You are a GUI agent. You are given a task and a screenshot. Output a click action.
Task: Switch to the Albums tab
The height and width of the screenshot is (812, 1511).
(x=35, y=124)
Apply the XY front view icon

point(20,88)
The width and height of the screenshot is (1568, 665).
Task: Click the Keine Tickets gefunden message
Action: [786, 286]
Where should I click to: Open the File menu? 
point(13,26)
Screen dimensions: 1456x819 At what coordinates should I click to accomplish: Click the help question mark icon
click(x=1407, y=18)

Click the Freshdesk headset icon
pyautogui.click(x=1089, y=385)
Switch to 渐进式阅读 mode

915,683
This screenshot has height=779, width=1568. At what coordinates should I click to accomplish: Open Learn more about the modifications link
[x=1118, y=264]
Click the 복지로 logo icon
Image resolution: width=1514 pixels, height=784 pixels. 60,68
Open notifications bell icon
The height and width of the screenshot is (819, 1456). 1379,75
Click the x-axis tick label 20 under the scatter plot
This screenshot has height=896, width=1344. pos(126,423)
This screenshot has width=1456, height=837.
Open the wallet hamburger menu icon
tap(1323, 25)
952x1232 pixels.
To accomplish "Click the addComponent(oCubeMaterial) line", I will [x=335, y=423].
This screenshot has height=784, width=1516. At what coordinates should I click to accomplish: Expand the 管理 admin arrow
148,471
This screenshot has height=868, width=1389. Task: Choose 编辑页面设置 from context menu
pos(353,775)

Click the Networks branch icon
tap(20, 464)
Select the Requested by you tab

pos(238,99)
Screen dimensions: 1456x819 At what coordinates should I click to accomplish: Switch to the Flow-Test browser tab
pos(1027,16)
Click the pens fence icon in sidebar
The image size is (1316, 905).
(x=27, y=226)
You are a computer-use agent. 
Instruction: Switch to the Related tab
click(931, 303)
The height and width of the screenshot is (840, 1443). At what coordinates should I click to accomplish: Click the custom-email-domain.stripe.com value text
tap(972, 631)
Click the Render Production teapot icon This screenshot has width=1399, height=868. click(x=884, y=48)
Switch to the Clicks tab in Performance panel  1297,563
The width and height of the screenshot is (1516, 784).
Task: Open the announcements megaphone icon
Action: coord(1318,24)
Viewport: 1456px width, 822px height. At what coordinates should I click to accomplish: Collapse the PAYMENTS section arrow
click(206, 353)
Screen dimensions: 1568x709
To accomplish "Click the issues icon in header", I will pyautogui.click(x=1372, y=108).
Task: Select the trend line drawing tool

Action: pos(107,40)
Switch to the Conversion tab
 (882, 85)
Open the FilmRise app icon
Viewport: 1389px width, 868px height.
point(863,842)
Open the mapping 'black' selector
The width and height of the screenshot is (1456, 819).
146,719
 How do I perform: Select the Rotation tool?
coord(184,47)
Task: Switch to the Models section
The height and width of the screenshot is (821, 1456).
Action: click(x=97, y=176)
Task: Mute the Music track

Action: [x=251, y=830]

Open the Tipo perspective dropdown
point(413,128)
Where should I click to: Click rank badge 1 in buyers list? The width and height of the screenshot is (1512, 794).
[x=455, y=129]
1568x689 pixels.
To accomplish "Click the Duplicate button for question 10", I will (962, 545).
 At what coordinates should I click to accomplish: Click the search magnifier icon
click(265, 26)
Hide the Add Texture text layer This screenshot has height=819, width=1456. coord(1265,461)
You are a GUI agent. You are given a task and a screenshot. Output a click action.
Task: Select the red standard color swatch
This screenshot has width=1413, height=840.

--------------------------------

Task details
Beginning with the line that contains "Open the Tipo perspective dropdown" and ending with the last line of the data above, return those lines exactly and nothing else.

Answer box
Open the Tipo perspective dropdown
point(413,128)
Where should I click to: Click rank badge 1 in buyers list? The width and height of the screenshot is (1512, 794).
[x=455, y=129]
1568x689 pixels.
To accomplish "Click the Duplicate button for question 10", I will (962, 545).
 At what coordinates should I click to accomplish: Click the search magnifier icon
click(265, 26)
Hide the Add Texture text layer This screenshot has height=819, width=1456. coord(1265,461)
You are a GUI agent. You are given a task and a screenshot. Output a click action.
Task: Select the red standard color swatch
This screenshot has width=1413, height=840.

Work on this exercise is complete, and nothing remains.